Notable, exporter assumes all counters/gauges are int64 based; notice I haven't found a good solution and implemented like so:

func (e *Exporter) NewGaugeFloat64(name string, help string) *stats.GaugeFloat64 {
	return nil
}

Please review carefully those parts and let me know if there is a risk in there.

Related Issue(s)

Checklist

"Backport me!" label has been added if this change should be backported
Tests were added or are not required
Documentation was added or is not required

Initial PR had these variables under a different format:

$ curl -s http://127.0.0.1:15100/debug/vars | jq . | grep Throttler | grep -v Pool
  "ThrottlerAggregatedMysqlSelf": 0.191718,
  "ThrottlerAggregatedMysqlShard": 0.960054,
  "ThrottlerCheckAnyError": 27,
  "ThrottlerCheckAnyMysqlSelfError": 13,
  "ThrottlerCheckAnyMysqlSelfTotal": 38,
  "ThrottlerCheckAnyMysqlShardError": 14,
  "ThrottlerCheckAnyMysqlShardTotal": 42,
  "ThrottlerCheckAnyTotal": 80,
  "ThrottlerCheckMysqlSelfSecondsSinceHealthy": 0,
  "ThrottlerCheckMysqlShardSecondsSinceHealthy": 0,
  "ThrottlerProbesLatency": 355523,
  "ThrottlerProbesTotal": 74,

This comment is updated to reflect the new format.

Signed-off-by: Shlomi Noach <2607934+shlomi-noach@users.noreply.github.com>

github-actions · 2022-06-06T12:33:36Z

Signed-off-by: Shlomi Noach <2607934+shlomi-noach@users.noreply.github.com>

shlomi-noach · 2022-06-06T14:16:02Z

(onlineddl_vrepl_stress_suite) mysql80 CI failure is fine. Fixed earlier in #10441 , not merging main because of high CI contention.

deepthi · 2022-06-06T18:13:49Z

Porting over my question from the previous PR:

Why are the metric names formatted the way they are? Vitess convention would be ThrottlerAggregatedMysqlSelf versus throttler.aggregated.mysql.self
What do they look like if you access the same metrics from the /metrics endpoint?

shlomi-noach · 2022-06-06T18:38:39Z

Why are the metric names formatted the way they are?

To begin with, that's how they were named, imported from freno, because the dot . is a significant delimiter in metrics systems, such as Graphite and DataDog, which makes it then easy to look for throttler.aggregated.%.self for example.

But, also, the metrics names are parameterized; mysql, self, shard are parameterized parts. Let's say we can call them MySQL, Self, Shard because we control them -- the app names are also parameterized. gh-ost, vreplication, ...

The existing vitess names like RowStreamerMaxInnoDBTrxHistLen are constants.

I do see examples of parameterized connection pool params.

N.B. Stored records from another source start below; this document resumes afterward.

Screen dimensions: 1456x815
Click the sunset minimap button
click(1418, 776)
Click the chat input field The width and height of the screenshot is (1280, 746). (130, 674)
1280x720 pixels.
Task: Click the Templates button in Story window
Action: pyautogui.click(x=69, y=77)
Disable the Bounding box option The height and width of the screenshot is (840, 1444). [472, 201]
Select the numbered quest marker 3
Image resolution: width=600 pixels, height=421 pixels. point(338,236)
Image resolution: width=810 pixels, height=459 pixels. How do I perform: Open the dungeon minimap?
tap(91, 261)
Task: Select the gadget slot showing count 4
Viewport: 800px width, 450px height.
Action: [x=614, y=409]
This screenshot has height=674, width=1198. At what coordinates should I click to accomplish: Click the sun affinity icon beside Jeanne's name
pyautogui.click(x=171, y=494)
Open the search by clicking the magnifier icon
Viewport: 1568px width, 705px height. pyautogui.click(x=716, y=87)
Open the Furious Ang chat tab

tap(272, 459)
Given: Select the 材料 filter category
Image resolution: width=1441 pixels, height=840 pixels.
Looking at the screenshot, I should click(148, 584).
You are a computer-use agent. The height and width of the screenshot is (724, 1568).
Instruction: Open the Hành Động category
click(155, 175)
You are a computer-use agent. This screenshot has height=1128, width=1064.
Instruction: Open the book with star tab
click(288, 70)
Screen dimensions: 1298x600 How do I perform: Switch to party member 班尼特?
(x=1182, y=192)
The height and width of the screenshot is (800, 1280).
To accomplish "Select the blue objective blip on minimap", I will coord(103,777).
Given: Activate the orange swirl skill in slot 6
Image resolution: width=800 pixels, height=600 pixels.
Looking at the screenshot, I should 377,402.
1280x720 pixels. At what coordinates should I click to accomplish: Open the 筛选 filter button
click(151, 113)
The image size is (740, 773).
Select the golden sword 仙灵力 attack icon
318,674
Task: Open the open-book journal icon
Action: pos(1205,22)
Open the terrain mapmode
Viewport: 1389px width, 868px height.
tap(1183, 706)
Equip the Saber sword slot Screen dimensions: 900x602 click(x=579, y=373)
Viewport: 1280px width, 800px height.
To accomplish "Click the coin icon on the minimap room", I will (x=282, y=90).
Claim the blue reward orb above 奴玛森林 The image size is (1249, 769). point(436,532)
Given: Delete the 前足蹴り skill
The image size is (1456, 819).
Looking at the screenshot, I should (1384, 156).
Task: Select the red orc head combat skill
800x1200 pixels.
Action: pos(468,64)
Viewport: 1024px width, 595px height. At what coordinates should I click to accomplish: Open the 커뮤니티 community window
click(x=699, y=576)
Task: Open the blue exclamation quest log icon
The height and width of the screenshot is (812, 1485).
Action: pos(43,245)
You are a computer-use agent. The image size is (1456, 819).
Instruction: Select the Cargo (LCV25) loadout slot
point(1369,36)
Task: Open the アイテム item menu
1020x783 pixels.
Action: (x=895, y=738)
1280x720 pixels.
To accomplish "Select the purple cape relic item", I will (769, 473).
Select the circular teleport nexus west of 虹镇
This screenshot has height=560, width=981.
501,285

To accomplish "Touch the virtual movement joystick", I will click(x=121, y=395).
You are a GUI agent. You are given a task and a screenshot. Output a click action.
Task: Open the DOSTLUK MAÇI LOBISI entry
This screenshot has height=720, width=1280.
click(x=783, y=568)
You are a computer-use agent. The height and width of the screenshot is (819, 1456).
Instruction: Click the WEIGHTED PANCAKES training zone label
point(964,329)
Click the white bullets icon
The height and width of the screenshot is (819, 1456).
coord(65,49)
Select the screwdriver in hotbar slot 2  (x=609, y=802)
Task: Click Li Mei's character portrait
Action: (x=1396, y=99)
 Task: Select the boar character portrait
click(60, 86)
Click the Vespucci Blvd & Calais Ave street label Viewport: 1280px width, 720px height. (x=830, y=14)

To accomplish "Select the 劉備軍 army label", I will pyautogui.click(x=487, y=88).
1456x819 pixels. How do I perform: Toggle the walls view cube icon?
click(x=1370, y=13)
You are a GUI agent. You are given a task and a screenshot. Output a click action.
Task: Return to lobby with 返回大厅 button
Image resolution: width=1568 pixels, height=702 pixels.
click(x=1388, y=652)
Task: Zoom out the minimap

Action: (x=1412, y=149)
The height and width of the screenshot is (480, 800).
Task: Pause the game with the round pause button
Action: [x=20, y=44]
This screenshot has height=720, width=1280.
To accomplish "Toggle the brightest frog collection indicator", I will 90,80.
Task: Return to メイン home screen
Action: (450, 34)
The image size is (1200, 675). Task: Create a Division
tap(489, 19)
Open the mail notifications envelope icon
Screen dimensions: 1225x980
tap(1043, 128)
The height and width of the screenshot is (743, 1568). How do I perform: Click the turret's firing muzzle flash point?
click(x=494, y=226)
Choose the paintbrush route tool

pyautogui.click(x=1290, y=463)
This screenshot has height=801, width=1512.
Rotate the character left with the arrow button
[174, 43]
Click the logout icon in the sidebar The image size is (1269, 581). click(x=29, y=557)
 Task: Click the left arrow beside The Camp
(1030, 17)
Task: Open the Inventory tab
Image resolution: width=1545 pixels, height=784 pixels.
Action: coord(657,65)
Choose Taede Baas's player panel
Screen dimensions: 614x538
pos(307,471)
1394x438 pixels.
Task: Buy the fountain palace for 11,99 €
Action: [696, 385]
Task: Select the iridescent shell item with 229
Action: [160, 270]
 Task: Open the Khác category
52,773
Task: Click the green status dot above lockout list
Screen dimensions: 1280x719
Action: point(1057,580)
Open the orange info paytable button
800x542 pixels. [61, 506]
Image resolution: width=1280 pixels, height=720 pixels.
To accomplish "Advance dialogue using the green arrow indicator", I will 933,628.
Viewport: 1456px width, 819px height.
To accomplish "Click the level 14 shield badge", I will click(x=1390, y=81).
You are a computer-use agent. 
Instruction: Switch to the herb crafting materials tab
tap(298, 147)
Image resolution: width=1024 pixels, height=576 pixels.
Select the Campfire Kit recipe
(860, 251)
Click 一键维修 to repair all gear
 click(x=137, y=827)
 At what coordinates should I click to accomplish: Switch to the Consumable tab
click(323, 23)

But I don't have clarity on how we might deal with parameterized app names. I also question the value of the current vitess naming scheme? What is the advantage of single word CamelCase?

deepthi · 2022-06-06T19:57:09Z

I also question the value of the current vitess naming scheme? What is the advantage of single word CamelCase?

That is a valid question :)
When you get metrics from /metrics, CamelCase gets converted to snake_case. E.g. AppConnPoolActive becomes vttablet_app_conn_pool_active (also prefixed with the binary from which the metrics are being emitted).
Hence my second question:

What do they look like if you access the same metrics from the /metrics endpoint?

What I haven't looked at is whether this conversion is something we have implemented in our own Prometheus backend code.

deepthi · 2022-06-06T21:32:21Z

Looks like we do convert . to _ for Prometheus metrics, but it will be nice to verify on a running instance with these new metrics that it works as expected.
https://github.com/vitessio/vitess/blob/main/go/stats/snake_case_converter.go#L58
The only rationale for CamelCase at this point is consistency. /debug/vars is not meant to be piped to production metric systems, for that we have /metrics. And an integration with something like DataDog would require someone to create a new stats backend for it similar to what we have for prometheus, and that backend would do the conversion to the desired naming convention.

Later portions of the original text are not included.